Les États généraux de la formation et de la recherche 2020 s’inscrivent dans le cadre de changements législatifs et organisationnels de grande ampleur. Depuis plusieurs mois la communauté universitaire est engagée dans des changements qui tendent à faire évoluer les profils des futurs professionnels. Qui seront « de sensibilités disciplinaires différentes », selon Frédérique Vidal qui a ainsi annoncé 378 licences sur le territoire national et 108 sites universitaires engagés dans des parcours d’accès en santé. La ministre des Universités et de la Recherche de poursuivre : « Le champ des sciences de la santé sera, à terme, transversal. » C’est sur ces saxes que le nouveau président de la Conférence des doyens de médecine, le Pr Patrice Diot définit ses priorités pédagogiques. Il entend saisir «  les opportunités extraordinaires qui se présentent ». Nous sommes engagés dans ces évolutions et nous voulons réussir les réformes de la formation initiale, de la recherche et de la formation continue.
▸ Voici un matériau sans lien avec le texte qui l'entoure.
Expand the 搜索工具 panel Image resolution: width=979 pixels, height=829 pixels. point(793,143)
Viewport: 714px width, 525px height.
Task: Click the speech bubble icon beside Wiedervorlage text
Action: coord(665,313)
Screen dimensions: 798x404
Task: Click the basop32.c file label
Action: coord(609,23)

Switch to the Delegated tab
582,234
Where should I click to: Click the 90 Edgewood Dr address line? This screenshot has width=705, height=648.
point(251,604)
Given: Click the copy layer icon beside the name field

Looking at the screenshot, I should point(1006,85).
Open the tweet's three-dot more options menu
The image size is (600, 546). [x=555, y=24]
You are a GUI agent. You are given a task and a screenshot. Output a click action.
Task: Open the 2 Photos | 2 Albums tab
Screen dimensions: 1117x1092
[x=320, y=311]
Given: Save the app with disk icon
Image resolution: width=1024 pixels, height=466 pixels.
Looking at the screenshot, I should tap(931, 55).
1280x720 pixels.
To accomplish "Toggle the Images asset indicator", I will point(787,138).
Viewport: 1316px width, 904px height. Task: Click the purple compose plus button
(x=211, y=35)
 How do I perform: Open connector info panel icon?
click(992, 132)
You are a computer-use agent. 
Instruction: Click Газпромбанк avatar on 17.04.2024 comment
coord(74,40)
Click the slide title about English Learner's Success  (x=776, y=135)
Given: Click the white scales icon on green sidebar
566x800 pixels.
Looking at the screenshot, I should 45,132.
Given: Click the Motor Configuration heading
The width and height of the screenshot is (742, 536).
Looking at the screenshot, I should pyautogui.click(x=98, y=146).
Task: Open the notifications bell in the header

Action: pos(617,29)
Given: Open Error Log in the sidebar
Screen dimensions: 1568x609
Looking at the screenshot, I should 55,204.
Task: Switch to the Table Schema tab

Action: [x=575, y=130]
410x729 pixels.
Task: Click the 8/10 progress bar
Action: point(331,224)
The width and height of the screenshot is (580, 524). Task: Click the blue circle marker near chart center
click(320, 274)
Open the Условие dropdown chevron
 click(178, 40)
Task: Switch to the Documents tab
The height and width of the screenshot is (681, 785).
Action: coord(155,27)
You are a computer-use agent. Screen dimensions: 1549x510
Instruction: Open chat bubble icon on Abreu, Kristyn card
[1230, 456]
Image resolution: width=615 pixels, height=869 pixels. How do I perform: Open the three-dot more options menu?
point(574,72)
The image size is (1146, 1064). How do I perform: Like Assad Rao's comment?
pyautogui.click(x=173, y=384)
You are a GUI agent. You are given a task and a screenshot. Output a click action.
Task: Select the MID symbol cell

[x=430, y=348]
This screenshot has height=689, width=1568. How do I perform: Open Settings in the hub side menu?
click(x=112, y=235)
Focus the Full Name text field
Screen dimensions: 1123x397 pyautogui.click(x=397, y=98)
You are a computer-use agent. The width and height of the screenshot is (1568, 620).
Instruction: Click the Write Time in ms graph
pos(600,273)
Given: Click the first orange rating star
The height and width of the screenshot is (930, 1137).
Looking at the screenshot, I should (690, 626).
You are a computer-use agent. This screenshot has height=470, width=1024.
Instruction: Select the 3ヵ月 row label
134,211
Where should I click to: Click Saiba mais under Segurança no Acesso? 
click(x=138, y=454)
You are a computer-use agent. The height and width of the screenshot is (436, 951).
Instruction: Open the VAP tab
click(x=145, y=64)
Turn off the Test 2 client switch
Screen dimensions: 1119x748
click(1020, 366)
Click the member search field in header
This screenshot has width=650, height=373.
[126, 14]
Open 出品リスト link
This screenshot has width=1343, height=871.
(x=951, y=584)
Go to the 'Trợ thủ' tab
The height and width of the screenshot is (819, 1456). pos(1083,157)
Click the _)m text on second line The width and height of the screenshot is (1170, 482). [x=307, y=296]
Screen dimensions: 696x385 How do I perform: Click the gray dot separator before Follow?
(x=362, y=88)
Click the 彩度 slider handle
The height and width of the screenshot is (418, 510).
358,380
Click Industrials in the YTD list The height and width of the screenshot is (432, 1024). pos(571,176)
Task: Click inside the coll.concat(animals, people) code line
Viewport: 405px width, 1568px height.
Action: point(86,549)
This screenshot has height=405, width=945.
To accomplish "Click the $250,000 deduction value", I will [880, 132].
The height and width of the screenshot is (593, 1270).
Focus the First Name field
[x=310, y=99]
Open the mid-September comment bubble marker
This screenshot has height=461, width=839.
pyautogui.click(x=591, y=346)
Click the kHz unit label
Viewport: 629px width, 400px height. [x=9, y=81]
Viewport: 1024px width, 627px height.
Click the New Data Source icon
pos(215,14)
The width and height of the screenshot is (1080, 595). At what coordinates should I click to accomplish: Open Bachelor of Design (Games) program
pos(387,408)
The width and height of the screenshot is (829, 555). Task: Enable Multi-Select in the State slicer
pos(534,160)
La place de l’Université française à l’international en dépend ». L’occasion pour les acteurs réunis de lancer « l’Appel de Caen » en faveur d’une plus grande mobilité des étudiants et des enseignants et de développer les programmes Erasmus. En écho, le Dr Charles Belen, consultant international et ancien coordonnateur du programme des ressources humaines pour la santé au siège de l’OMS, évoque une nécessité mondiale – le consensus mondial – pour engager « une immersion profonde et longitudinale des professionnels de santé dans la société ». Les talents et les moyens des uns et des autres doivent être mutualisés. Parce que la résolution des problèmes complexes de santé exige une relation en réseau multi-professionnel.

Éloge de la complexité

Les objectifs se dessinent. Les enseignants et les professionnels de santé cherchent à être des acteurs bienveillants, sensibles aux souffrances humaines. Ils s’intéressent, en même temps, à la science et au progrès. Car, « l’éthique ne s’oppose pas à la science et il faut une bonne science pour réfléchir », dit le Pr Jean François Delfraissy, président du Comité national d’éthique. La prochaine loi de programmation de la recherche donnera-t-elle des perspectives attrayantes ? Provoquera-t-elle un nécessaire sursaut de notre pays face à la compétitivité des pôles de recherche internationaux ? Plusieurs intervenants s’inquiètent d’un déclin de la recherche médicale française face à l’émergence de nouveaux acteurs. Ce moment de discussion autour de la prochaine loi sera, en revanche, pour Agnès Buzyn, encore pour quelques jours ministre de la Santé, l’occasion d’un débat qui « nous permettra de définir des priorités stratégiques autour des transitions écologiques, numériques et démographiques ». Les grands enjeux du vieillissement et le prolongement de malades chroniques, les nouvelles demandes sociétales nous obligent à des engagements forts, collectifs et coordonnés. Donc à des organisations nationales, régionales et territoriales qui éviteront que perdurent des organisations fracturées et inefficaces. A la clé : une meilleure qualité de service due à la population, une baisse des pénuries de professionnels tant redoutées par les citoyens et une disparition des souffrances professionnelles, inacceptables dans un secteur qui se doit d’être accueillant.